## INSTRUCTIONS FOR THE TASK
Copy the cougar article again, starting at the words "What O'Shea finds" and ending after "of Environmental Conservation.", and swap "staff members" for "employees" throughout.

Officially, the eastern cougar has not prowled the great piney woods of New York state's Adirondacks for more than 100 years. Though still listed as a federally endangered species, it is, in the minds of state environmental officials, a phantom -- extinct, kaput.
Trouble is, people keep seeing them. And one man, Peter V. O'Shea Jr., a former New York City police sergeant turned self-taught naturalist, is on a campaign to make their presence known. He himself has never seen a cougar, also called a puma, mountain lion, panther or painter. But he has talked to scores of people who say they have, and he says he has seen cougar tracks four times in the past 20 years.
"My feeling is that in the Adirondacks, they were never quite extirpated," O'Shea said over lunch at the Lumberjack Inn here, as snow swirled outside. "Of any place they could have survived, it's here."
At 6 million acres, the Adirondack Park is larger than the five largest national parks put together, and though it includes towns and villages tucked among its vast wilderness, in many places one can walk for miles in any direction without hitting a private dirt road.
What O'Shea finds compelling is the credible nature of many of the cougar sightings, including several by staff members of the state's Department of Environmental Conservation.
"Hate to admit it," reads one such report made to the agency in 1997 by Kenneth Kogut, its own wildlife manager for the region that covers most of the Adirondacks. "Landed in road in front of me, looked at me and in three bounds was off into shrubs on south side of road."
O'Shea believes the reason the agency does not want to admit that cougars are living in the Adirondacks has to do with time and money. Because of the cat's endangered status, official acknowledgement would likely trigger a management plan. It could also pit environmentalists against land owners already chafing under government regulation.

## EXTRACTED RECORDS
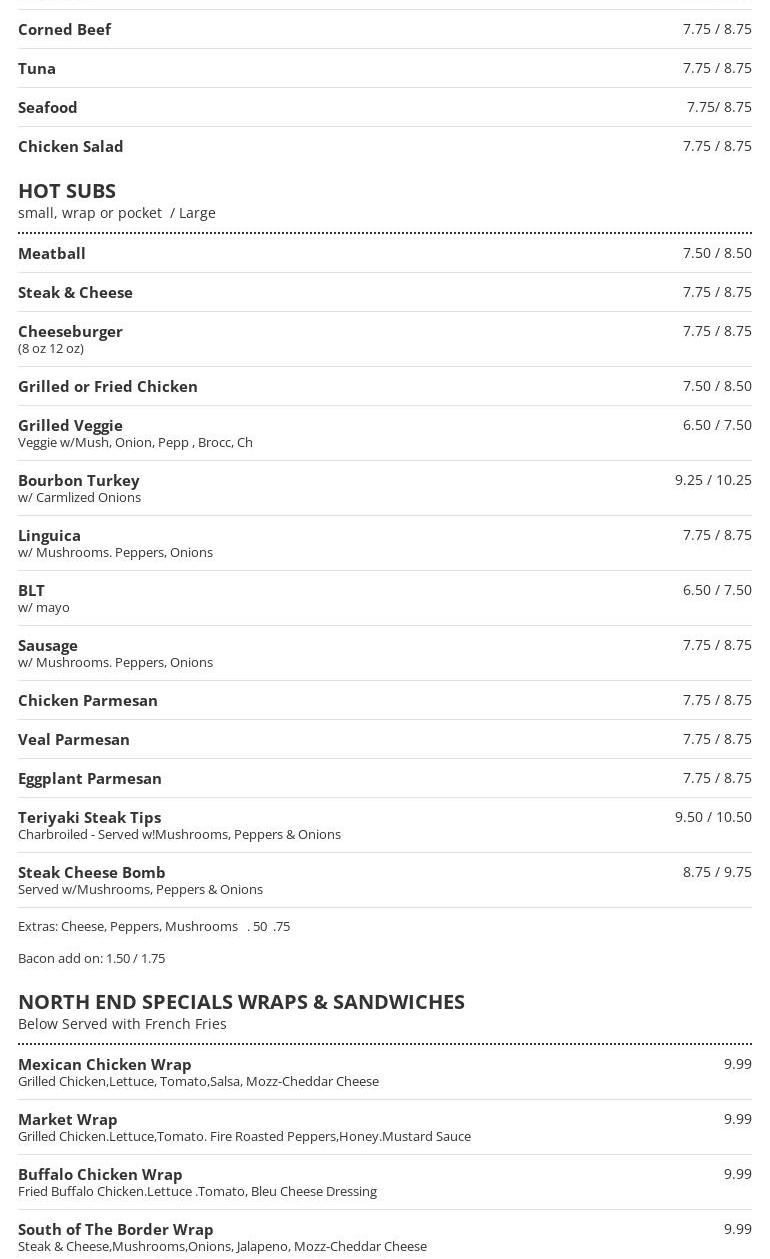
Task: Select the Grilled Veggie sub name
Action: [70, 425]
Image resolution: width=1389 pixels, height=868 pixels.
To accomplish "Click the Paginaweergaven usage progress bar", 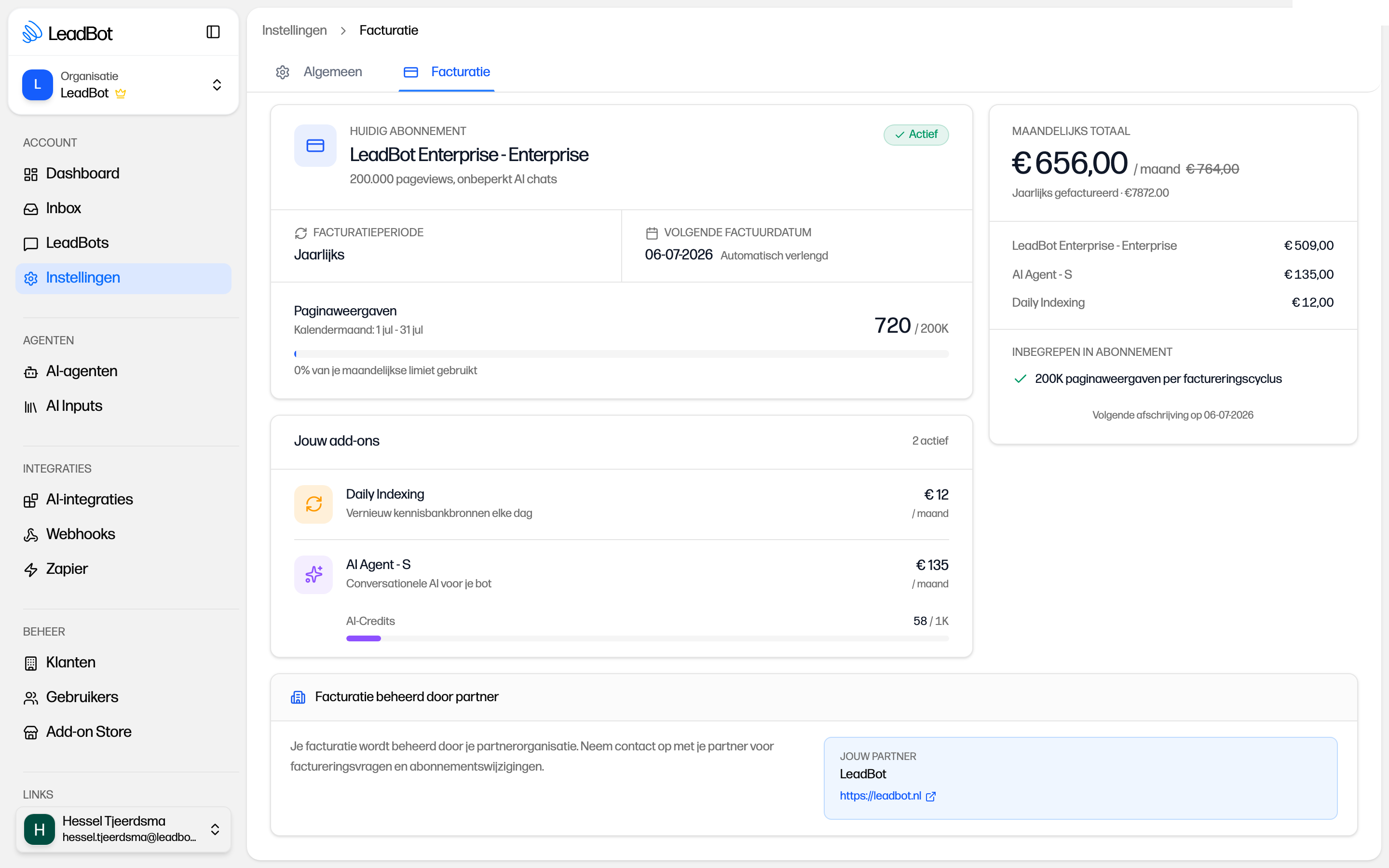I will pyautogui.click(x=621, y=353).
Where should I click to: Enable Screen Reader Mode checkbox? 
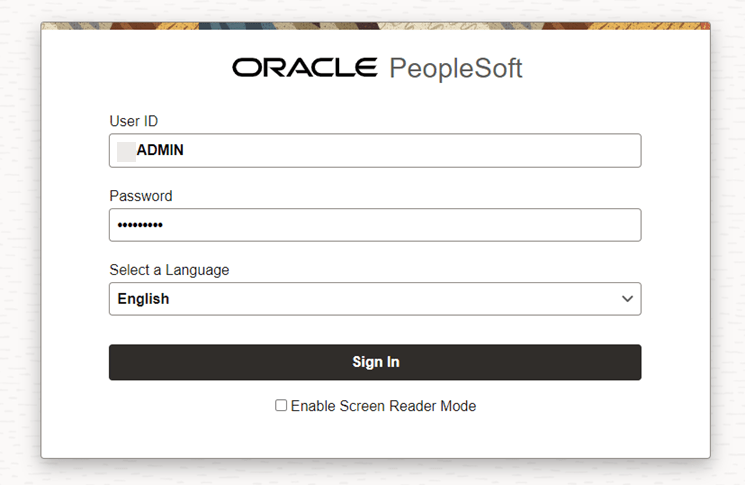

* * *

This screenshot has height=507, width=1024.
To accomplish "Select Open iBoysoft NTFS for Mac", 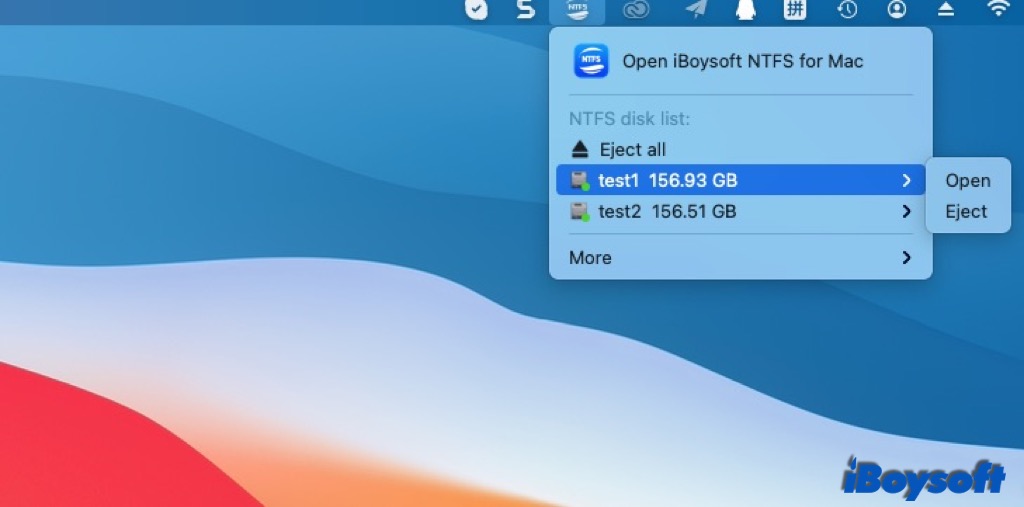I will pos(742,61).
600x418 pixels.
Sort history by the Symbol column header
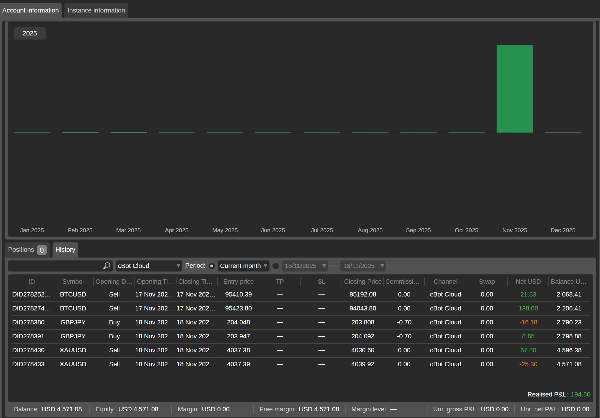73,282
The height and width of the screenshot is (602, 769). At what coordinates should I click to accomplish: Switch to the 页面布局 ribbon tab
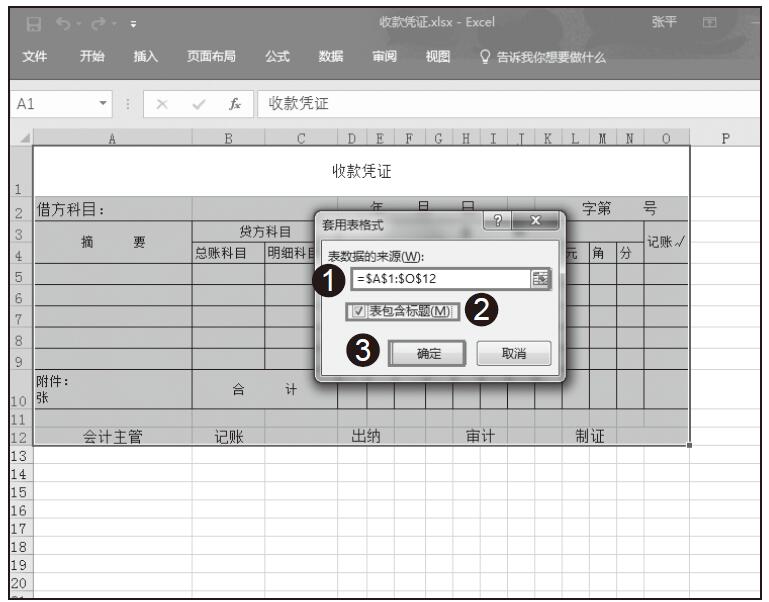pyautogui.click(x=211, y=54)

## OUTPUT OF THE EXERCISE
What O'Shea finds compelling is the credible nature of many of the cougar sightings, including several by employees of the state's Department of Environmental Conservation.